Reading passage —
Posted by Trixie on 06.27.14

 
Yesterday, we learned some basic movie-making principles and explored the equipment and resources the library has to offer. Then, each team was given a filming assignment with specific instructions to hone their visual thinking skills. Here's one of the videos that resulted: the challenge was to film a subject ascending and descending stairs. Heather H., Lynette H., and Emma K., great job!
 
 
Want to learn more about film-making? Come into the Hub for help with your film, to use video editing software, or to check out cameras, tripods, and more!
 
We're accepting submissions for the 8th Annual Film Fest! Get the specs and register for upcoming film-making class here.




Posted by Trixie on 06.18.14

 
Yesterday we welcomed Kathleen an instructor from Pulsation Yoga for an invigorating yoga practice. We learned about the benefits of incorporating a regular yoga practice into our lives. Besides improving flexiblity and building strength, yoga can give us an energy boost, provide balance in our busy lives, and help us relax.
 
Photo from the yoga practice: a circle of trees opening their hearts to the sky
 
For the second part of the program, Paulina & Erica from Pure Juice talked about making healthy, delicious smoothies. They demonstrated how to make three of their most popular smoothies, complete with samples for all participants! Green Goddess was my favorite - stop by there and let me know which ones you like the best!

Data provided —
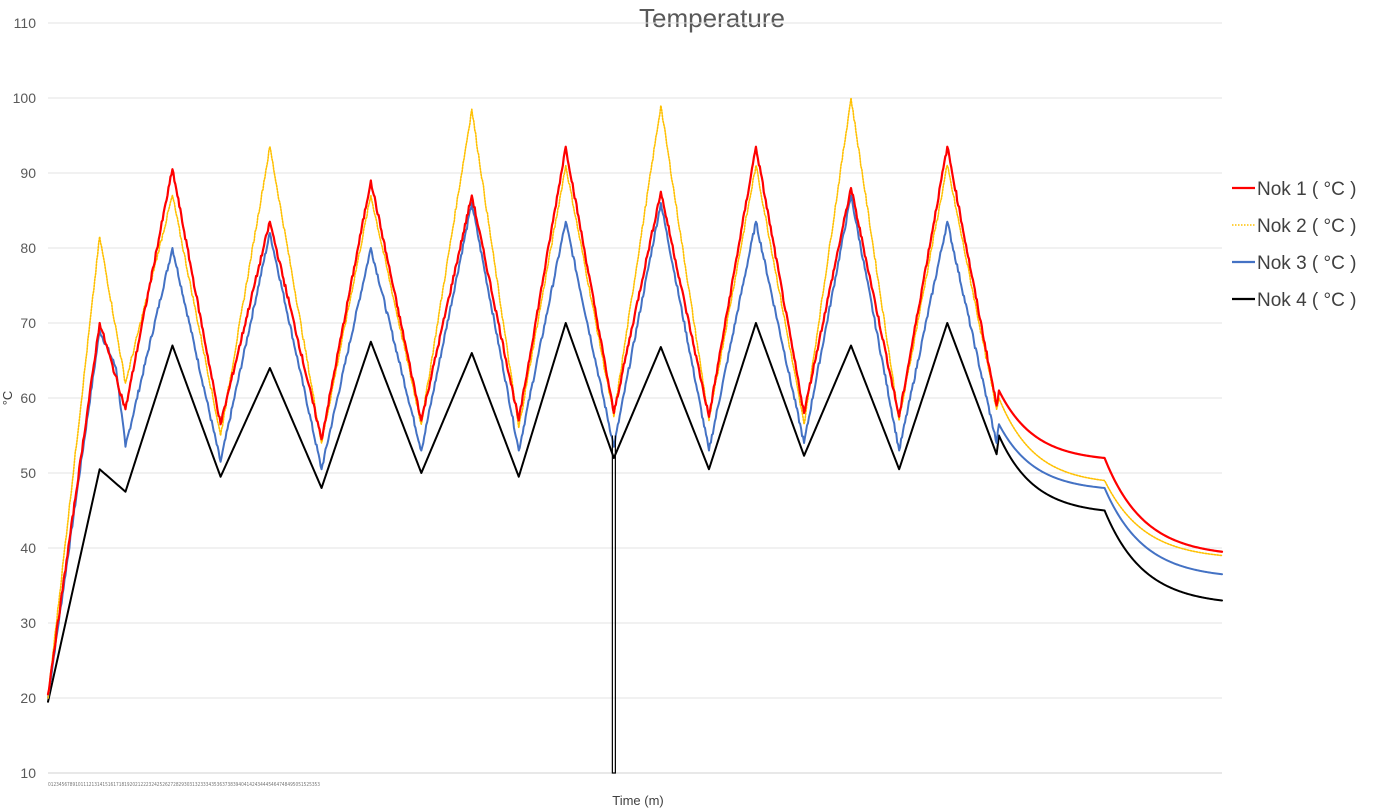  Describe the element at coordinates (28, 698) in the screenshot. I see `y-tick-label: 20` at that location.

Written task 1 — Reproduce the library blog posts from "Posted by Trixie on 06.27.14" to "film-making class here.".
Written task 2 — In the library blog posts, turn the paragraph beginning "Yesterday we welcomed Kathleen" into a short bulleted list that keeps its main facts.
Written task 3 — Write the next part of the library blog posts, starting after their final sentence.

Task result 1 —
Posted by Trixie on 06.27.14

 
Yesterday, we learned some basic movie-making principles and explored the equipment and resources the library has to offer. Then, each team was given a filming assignment with specific instructions to hone their visual thinking skills. Here's one of the videos that resulted: the challenge was to film a subject ascending and descending stairs. Heather H., Lynette H., and Emma K., great job!
 
 
Want to learn more about film-making? Come into the Hub for help with your film, to use video editing software, or to check out cameras, tripods, and more!
 
We're accepting submissions for the 8th Annual Film Fest! Get the specs and register for upcoming film-making class here.

Task result 2 —
- Kathleen, an instructor from Pulsation Yoga, led a yoga practice yesterday.
- Participants learned the benefits of a regular yoga practice.
- Yoga improves flexibility and builds strength.
- It can also boost energy, bring balance to busy lives, and help people relax.

Task result 3 —
 




Posted by Trixie on 05.12.14

 
Laura Lee Gulledge’s graphic novel Will & Whit is a perfect example of why you shouldn’t judge a book by its cover. At first glance, I assumed it was a teen romance. Don’t get me wrong; there’s nothing wrong with teen romance. I checked it out and turned out to be wrong about the book’s plot.
 
The story is about a teenager trying to face her fears and deal with tragedy as well as friendship, her supporting cast. It’s about summer adventures and creativity. “Problems just force us to be more creative, right?” As far as creativity, Gulledge’s illustrations are fantastic. Black and white drawing that seems to radiate off the page, creepy shadows cast that enrich the story. “You know, in the dark, people see what they want to see.” It’s a great graphic novel for someone that likes realistic fiction and coming-of-age stories. It kind of reminded me of The Perks of Being a Wallflower.
 
As a bonus, Gulledge includes a few extras, like the soundtrack she envisions for the book (included below, less one song), her inspiration and a recipe for the Blue Crush Cookies referenced. Who’s going to bake the cookies and bring ‘em to the Hub? Any takers (or bakers)?
 
 




Posted by Trixie on 03.24.14

I like to think that he saw me, the loosened ends of my long bandages and the wispy tangled curls of my hair reaching out to the wind, the skirt of my nightgown billowing in the melodic waves. I like to think that he watched as I climbed over the side of the rickety widow’s walk, my toes perched on the ledge, my fingers clasped lightly to the railing behind me. Perhaps he noted, with quiet irony, that never before had anyone more resembled an angel. I like to think that he marveled at the mass of bandages that unraveled completely and tumbled to the ground, and at the pair of pure white wings, large and strong, that unfolded from my shoulder blades.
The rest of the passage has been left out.